* **Stated problem**
Rewrite the records below from the line containing "Select the FortiGuard tab" through the line containing "Focus the Debit", replacing "multiplier coin" with "multiplier token" and leaving everything else unchanged. Return only those lines.

===

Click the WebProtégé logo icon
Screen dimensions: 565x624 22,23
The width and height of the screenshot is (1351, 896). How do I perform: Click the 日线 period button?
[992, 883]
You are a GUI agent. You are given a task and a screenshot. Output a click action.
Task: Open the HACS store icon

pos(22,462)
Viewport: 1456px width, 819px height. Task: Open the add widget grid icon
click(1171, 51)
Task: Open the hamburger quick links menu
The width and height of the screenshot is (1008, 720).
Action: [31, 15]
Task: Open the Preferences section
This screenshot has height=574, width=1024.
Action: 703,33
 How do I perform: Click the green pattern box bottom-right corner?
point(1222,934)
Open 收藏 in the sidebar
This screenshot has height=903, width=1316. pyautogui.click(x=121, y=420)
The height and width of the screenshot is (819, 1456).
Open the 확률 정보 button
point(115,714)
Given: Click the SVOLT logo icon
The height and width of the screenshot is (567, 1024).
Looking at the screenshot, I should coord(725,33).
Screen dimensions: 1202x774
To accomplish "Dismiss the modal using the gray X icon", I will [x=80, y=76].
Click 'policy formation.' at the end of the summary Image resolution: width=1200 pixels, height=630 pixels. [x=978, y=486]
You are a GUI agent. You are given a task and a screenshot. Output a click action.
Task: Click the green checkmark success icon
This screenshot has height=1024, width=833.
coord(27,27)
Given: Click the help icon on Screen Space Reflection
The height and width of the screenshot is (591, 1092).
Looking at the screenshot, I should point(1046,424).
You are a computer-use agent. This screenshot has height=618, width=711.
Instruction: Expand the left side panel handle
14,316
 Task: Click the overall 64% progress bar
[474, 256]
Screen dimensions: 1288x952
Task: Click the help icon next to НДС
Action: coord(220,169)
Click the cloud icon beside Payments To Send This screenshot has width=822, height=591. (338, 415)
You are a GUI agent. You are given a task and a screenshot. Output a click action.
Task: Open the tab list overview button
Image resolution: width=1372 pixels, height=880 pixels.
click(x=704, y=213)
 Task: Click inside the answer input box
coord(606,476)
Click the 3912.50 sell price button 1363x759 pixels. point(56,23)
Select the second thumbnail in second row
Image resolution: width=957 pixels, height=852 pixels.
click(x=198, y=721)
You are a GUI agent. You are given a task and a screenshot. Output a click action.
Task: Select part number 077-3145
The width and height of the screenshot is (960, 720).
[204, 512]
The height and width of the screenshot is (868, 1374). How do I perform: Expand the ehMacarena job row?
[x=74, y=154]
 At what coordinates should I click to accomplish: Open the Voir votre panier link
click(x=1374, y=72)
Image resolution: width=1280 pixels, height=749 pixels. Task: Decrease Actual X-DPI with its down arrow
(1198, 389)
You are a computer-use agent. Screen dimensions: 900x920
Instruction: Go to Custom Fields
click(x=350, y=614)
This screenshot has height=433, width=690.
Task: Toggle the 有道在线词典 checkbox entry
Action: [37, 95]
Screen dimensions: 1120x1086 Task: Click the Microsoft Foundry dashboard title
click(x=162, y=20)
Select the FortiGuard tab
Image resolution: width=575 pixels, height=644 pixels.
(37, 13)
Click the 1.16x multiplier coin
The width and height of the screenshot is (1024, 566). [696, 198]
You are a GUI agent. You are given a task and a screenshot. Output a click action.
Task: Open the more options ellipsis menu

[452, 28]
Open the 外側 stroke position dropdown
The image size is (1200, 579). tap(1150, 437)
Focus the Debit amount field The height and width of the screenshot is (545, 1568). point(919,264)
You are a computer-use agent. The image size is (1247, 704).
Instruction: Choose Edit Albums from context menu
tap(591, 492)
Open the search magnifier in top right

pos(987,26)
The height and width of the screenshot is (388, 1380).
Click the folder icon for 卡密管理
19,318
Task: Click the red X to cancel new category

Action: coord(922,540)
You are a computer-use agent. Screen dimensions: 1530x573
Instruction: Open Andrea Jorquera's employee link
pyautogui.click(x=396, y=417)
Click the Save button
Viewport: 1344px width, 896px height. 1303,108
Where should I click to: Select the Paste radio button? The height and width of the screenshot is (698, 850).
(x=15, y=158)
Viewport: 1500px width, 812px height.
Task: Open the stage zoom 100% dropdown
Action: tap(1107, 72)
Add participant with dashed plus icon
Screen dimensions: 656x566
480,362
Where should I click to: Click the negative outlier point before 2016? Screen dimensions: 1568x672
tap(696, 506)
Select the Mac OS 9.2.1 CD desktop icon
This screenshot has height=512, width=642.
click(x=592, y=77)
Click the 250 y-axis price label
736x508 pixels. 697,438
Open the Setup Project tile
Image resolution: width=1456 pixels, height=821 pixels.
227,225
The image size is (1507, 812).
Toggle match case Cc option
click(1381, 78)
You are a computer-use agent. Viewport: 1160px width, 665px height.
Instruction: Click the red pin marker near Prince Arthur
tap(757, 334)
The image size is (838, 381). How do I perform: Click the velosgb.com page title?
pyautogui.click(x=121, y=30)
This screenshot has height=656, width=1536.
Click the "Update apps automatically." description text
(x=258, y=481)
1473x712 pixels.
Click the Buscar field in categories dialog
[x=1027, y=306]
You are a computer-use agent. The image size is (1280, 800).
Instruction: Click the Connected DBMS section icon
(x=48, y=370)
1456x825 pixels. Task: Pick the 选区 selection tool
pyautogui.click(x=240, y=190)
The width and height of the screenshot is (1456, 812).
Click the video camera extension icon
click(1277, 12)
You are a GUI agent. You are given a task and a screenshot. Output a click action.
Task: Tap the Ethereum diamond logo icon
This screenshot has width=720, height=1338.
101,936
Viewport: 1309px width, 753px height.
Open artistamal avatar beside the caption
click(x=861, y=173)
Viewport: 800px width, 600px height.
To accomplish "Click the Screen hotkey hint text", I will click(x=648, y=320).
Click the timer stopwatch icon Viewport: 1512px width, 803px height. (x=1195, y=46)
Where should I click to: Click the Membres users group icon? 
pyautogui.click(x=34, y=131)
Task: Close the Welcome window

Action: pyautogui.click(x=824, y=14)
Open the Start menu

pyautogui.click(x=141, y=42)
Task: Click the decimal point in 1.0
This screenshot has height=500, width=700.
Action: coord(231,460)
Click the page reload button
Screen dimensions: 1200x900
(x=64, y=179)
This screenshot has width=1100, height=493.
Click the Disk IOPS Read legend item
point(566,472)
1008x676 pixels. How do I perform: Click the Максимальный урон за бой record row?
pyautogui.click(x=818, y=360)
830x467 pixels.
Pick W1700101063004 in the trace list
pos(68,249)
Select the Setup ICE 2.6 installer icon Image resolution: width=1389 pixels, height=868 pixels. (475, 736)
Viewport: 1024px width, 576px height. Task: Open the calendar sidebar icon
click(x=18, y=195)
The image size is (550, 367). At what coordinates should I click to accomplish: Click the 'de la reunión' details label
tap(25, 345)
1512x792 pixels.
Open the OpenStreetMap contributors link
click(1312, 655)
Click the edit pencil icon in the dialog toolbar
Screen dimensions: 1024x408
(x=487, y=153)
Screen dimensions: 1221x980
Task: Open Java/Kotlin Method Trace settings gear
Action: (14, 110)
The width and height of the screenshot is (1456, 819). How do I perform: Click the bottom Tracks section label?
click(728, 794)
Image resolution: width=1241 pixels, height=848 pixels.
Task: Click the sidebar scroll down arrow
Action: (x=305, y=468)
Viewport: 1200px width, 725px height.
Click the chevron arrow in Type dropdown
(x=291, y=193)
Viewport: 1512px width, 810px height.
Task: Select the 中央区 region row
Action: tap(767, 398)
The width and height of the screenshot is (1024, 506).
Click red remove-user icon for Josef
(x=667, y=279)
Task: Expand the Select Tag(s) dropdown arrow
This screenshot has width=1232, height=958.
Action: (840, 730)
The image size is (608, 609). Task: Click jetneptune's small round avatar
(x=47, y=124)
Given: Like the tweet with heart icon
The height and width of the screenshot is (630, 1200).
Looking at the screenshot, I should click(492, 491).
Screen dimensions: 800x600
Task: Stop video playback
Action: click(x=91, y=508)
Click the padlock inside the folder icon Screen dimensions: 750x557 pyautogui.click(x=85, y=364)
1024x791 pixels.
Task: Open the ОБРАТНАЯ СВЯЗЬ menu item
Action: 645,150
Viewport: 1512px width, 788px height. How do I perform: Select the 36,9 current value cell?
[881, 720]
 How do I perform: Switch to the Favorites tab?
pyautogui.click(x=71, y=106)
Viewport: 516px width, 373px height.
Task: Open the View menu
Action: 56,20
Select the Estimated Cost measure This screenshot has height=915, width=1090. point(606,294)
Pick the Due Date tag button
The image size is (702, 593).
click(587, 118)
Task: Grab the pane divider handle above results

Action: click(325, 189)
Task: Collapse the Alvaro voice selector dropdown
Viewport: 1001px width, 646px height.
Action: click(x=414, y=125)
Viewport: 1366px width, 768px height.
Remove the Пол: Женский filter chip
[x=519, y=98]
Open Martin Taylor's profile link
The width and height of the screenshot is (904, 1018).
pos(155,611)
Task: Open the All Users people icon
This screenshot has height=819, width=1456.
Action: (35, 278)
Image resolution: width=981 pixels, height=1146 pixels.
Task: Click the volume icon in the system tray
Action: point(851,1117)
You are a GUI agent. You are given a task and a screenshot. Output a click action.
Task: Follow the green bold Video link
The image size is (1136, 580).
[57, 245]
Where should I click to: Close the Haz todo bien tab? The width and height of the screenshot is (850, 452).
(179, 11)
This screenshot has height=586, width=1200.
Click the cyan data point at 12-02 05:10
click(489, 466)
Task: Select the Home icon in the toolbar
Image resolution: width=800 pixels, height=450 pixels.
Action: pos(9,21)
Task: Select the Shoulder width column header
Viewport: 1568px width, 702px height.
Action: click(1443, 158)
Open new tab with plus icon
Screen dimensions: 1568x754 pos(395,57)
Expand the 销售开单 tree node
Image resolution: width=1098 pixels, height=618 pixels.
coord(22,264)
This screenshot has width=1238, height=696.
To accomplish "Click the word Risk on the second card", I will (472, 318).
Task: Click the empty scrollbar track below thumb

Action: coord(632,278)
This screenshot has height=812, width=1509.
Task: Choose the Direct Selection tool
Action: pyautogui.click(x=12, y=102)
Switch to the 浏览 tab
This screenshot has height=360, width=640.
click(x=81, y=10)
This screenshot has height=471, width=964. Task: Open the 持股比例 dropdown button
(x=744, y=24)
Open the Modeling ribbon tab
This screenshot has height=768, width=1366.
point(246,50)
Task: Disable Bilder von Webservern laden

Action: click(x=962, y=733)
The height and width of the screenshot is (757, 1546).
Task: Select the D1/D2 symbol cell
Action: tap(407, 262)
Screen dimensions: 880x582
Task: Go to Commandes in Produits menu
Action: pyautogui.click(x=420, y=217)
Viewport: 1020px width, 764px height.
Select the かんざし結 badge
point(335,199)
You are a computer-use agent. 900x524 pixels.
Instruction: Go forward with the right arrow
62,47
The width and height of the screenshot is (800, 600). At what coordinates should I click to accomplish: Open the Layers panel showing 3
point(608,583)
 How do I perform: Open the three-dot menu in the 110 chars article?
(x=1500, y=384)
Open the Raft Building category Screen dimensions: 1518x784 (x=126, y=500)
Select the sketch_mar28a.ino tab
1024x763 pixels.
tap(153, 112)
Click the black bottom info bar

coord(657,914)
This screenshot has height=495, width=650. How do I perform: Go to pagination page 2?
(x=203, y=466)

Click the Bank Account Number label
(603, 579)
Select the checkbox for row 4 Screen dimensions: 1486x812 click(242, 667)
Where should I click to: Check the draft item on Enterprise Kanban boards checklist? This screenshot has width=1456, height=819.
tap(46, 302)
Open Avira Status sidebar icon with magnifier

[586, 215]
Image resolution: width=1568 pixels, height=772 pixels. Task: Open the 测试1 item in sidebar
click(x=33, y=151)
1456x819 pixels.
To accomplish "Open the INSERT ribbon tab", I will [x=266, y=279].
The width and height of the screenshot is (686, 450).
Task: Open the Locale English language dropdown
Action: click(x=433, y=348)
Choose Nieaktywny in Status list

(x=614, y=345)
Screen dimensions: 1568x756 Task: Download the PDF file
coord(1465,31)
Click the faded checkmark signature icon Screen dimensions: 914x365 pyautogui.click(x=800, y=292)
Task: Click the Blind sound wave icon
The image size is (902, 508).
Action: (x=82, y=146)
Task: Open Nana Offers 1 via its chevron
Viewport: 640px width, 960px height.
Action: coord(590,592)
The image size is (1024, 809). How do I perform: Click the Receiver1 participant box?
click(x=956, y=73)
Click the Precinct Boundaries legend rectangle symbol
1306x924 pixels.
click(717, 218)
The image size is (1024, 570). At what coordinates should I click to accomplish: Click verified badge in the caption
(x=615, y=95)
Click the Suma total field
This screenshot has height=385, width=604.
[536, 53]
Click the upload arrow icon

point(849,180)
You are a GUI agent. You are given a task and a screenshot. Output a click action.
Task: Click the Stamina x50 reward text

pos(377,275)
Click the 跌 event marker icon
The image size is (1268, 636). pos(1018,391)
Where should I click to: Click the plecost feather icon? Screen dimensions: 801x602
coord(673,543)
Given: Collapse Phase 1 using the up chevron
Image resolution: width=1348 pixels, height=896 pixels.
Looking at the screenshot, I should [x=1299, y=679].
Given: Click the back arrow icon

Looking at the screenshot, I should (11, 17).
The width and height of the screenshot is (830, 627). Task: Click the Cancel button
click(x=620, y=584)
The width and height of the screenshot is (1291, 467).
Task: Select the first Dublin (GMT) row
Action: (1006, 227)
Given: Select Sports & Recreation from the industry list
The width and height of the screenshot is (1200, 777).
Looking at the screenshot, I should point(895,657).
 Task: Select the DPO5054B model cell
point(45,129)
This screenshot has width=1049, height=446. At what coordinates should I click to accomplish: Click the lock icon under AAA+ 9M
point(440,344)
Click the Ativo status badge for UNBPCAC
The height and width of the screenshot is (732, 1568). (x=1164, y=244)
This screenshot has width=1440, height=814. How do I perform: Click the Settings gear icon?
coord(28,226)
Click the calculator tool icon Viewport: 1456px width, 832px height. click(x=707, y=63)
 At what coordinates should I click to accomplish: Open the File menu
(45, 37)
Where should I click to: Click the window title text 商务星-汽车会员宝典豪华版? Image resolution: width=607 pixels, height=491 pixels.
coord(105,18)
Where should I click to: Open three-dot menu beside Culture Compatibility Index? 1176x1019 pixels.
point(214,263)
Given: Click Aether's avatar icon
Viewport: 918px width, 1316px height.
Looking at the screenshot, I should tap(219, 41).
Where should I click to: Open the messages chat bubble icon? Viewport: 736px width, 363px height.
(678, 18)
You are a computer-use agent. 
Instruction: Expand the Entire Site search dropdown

===

* **Written answer**
Select the FortiGuard tab
Image resolution: width=575 pixels, height=644 pixels.
(37, 13)
Click the 1.16x multiplier token
The width and height of the screenshot is (1024, 566). [696, 198]
You are a GUI agent. You are given a task and a screenshot. Output a click action.
Task: Open the more options ellipsis menu

[452, 28]
Open the 外側 stroke position dropdown
The image size is (1200, 579). tap(1150, 437)
Focus the Debit amount field The height and width of the screenshot is (545, 1568). point(919,264)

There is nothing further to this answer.